*Exercise description*. Retype the entries. Match them exactly.

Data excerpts
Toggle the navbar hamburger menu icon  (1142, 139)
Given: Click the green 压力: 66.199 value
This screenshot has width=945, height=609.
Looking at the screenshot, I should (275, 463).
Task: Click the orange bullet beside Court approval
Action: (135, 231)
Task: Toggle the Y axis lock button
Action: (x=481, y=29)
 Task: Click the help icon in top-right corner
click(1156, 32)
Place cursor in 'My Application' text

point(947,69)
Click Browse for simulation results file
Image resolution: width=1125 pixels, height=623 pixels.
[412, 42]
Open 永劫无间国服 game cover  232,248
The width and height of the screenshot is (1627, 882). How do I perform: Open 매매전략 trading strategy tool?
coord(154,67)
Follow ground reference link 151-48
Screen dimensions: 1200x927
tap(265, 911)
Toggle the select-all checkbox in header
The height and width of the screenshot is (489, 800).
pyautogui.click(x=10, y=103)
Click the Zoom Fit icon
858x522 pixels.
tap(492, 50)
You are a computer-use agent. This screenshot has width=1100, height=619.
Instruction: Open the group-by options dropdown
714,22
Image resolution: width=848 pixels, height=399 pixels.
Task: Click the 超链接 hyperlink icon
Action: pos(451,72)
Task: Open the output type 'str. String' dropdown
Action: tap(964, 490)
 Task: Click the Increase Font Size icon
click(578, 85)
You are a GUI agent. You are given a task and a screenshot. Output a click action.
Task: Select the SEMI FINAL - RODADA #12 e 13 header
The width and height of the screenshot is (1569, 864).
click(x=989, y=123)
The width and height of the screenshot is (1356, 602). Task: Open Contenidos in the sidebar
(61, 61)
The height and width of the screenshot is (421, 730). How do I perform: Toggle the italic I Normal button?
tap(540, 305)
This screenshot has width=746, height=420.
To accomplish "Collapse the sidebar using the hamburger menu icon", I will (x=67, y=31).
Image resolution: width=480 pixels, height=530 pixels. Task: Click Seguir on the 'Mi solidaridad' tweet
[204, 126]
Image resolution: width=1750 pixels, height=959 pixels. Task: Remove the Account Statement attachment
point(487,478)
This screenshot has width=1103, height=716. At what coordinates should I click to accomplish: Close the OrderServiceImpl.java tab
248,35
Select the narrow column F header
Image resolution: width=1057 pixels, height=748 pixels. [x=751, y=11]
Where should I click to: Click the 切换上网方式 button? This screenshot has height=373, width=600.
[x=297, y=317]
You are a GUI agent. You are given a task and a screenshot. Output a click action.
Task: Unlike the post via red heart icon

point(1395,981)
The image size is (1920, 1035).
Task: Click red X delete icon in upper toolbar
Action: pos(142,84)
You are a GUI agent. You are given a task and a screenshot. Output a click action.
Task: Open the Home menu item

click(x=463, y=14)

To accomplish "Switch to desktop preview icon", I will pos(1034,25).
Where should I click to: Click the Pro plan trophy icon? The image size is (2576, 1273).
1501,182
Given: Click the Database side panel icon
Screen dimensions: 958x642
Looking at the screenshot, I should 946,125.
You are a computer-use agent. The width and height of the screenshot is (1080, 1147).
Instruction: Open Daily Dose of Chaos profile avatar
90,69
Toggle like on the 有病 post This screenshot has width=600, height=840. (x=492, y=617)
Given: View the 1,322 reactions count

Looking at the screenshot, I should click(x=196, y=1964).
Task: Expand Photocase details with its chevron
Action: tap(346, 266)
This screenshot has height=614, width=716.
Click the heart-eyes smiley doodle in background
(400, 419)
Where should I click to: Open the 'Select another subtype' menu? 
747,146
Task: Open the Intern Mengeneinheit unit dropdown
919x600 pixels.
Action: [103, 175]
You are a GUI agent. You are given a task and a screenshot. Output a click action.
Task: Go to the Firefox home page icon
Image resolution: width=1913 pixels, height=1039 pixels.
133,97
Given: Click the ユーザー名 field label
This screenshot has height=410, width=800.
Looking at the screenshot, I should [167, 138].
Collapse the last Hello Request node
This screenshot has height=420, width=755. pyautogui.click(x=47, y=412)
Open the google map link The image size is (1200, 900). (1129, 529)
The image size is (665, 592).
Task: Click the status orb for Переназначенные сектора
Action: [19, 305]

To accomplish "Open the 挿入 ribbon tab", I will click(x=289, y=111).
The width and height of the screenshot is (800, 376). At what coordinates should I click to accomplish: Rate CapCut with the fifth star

*Answer for this exercise*.
Toggle the navbar hamburger menu icon  (1142, 139)
Given: Click the green 压力: 66.199 value
This screenshot has width=945, height=609.
Looking at the screenshot, I should (275, 463).
Task: Click the orange bullet beside Court approval
Action: (135, 231)
Task: Toggle the Y axis lock button
Action: (x=481, y=29)
 Task: Click the help icon in top-right corner
click(1156, 32)
Place cursor in 'My Application' text

point(947,69)
Click Browse for simulation results file
Image resolution: width=1125 pixels, height=623 pixels.
[412, 42]
Open 永劫无间国服 game cover  232,248
The width and height of the screenshot is (1627, 882). How do I perform: Open 매매전략 trading strategy tool?
coord(154,67)
Follow ground reference link 151-48
Screen dimensions: 1200x927
tap(265, 911)
Toggle the select-all checkbox in header
The height and width of the screenshot is (489, 800).
pyautogui.click(x=10, y=103)
Click the Zoom Fit icon
858x522 pixels.
tap(492, 50)
You are a computer-use agent. This screenshot has width=1100, height=619.
Instruction: Open the group-by options dropdown
714,22
Image resolution: width=848 pixels, height=399 pixels.
Task: Click the 超链接 hyperlink icon
Action: pos(451,72)
Task: Open the output type 'str. String' dropdown
Action: tap(964, 490)
 Task: Click the Increase Font Size icon
click(578, 85)
You are a GUI agent. You are given a task and a screenshot. Output a click action.
Task: Select the SEMI FINAL - RODADA #12 e 13 header
The width and height of the screenshot is (1569, 864).
click(x=989, y=123)
The width and height of the screenshot is (1356, 602). Task: Open Contenidos in the sidebar
(61, 61)
The height and width of the screenshot is (421, 730). How do I perform: Toggle the italic I Normal button?
tap(540, 305)
This screenshot has width=746, height=420.
To accomplish "Collapse the sidebar using the hamburger menu icon", I will (x=67, y=31).
Image resolution: width=480 pixels, height=530 pixels. Task: Click Seguir on the 'Mi solidaridad' tweet
[204, 126]
Image resolution: width=1750 pixels, height=959 pixels. Task: Remove the Account Statement attachment
point(487,478)
This screenshot has width=1103, height=716. At what coordinates should I click to accomplish: Close the OrderServiceImpl.java tab
248,35
Select the narrow column F header
Image resolution: width=1057 pixels, height=748 pixels. [x=751, y=11]
Where should I click to: Click the 切换上网方式 button? This screenshot has height=373, width=600.
[x=297, y=317]
You are a GUI agent. You are given a task and a screenshot. Output a click action.
Task: Unlike the post via red heart icon

point(1395,981)
The image size is (1920, 1035).
Task: Click red X delete icon in upper toolbar
Action: pos(142,84)
You are a GUI agent. You are given a task and a screenshot. Output a click action.
Task: Open the Home menu item

click(x=463, y=14)

To accomplish "Switch to desktop preview icon", I will pos(1034,25).
Where should I click to: Click the Pro plan trophy icon? The image size is (2576, 1273).
1501,182
Given: Click the Database side panel icon
Screen dimensions: 958x642
Looking at the screenshot, I should 946,125.
You are a computer-use agent. The width and height of the screenshot is (1080, 1147).
Instruction: Open Daily Dose of Chaos profile avatar
90,69
Toggle like on the 有病 post This screenshot has width=600, height=840. (x=492, y=617)
Given: View the 1,322 reactions count

Looking at the screenshot, I should click(x=196, y=1964).
Task: Expand Photocase details with its chevron
Action: tap(346, 266)
This screenshot has height=614, width=716.
Click the heart-eyes smiley doodle in background
(400, 419)
Where should I click to: Open the 'Select another subtype' menu? 
747,146
Task: Open the Intern Mengeneinheit unit dropdown
919x600 pixels.
Action: [103, 175]
You are a GUI agent. You are given a task and a screenshot. Output a click action.
Task: Go to the Firefox home page icon
Image resolution: width=1913 pixels, height=1039 pixels.
133,97
Given: Click the ユーザー名 field label
This screenshot has height=410, width=800.
Looking at the screenshot, I should [167, 138].
Collapse the last Hello Request node
This screenshot has height=420, width=755. pyautogui.click(x=47, y=412)
Open the google map link The image size is (1200, 900). (1129, 529)
The image size is (665, 592).
Task: Click the status orb for Переназначенные сектора
Action: [19, 305]

To accomplish "Open the 挿入 ribbon tab", I will click(x=289, y=111).
The width and height of the screenshot is (800, 376). At what coordinates should I click to accomplish: Rate CapCut with the fifth star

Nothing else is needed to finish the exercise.